問題が発生したのはそこからだ。いくら祈りを捧げてもカイは聖属性を獲得できなかったのだ。原因が分からなかったので首を傾げていた時、ふと自分の状態を思い出した。
今のカイには状態異常の《怨霊の妄執》がついている。もし《怨霊の妄執》が死霊属性を含んでいるものだとすれば獲得できないのにも納得がいく。死霊属性と聖属性は相反するものだとされていて、原則的に同時に取得することはできないとされているからだ。
そんなこともあり、聖属性獲得は失敗した。こればかりは仕方ないので諦めるしかない。
それとカイが「リンカは聖属性を取らなくていいのか」と尋ねてみたが、彼女はいらないそうだ。
一応リンカも功績はあるので取得しようとすればできるが、「複数の属性に手を出すと器用貧乏になってしまうからいい」とのことだ。こればかりは当人の意思次第だし、カイも無理強いするつもりはないので話は終わった。

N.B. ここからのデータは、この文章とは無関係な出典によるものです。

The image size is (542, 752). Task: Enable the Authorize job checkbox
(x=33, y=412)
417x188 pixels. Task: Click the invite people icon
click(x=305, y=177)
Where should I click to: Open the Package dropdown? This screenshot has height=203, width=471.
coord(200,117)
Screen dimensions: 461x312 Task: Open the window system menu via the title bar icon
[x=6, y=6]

そんなハプニングもあったが、この数日は特に大きな問題もなく過ぎていった。そしてこの日、二人は他の国へと向かう馬車乗り場にいた。
「じゃあそろそろ出発するか。何かやり残したこととかないか?」
「大丈夫。この数日で知り合いにもサイラスを出ることは伝えてあるし、問題ないよ!」
その言葉を聞いて改めて忘れたことはないかと確認し合い、二人は馬車へと乗り込む。
「しっかし日数で見ればそんな長くはないのに、かなりここにいた気がするな」
「冒険の連続だったもんね。けどまだまだ見てないものもあるし、楽しいところもいっぱい残ってるよ!」
そう、何も終わっていない。むしろ旅は始まったばかりだし、ここから未知の体験がわんさか待っているだろう。それでも───
「ん? 何かあった?」
「いや、何でもない」
──この、誰よりも信頼できる相棒となら大丈夫だ。
未知なる出会いが待っている地へと向かう馬車は、そんな思いも抱えながら進んでいった。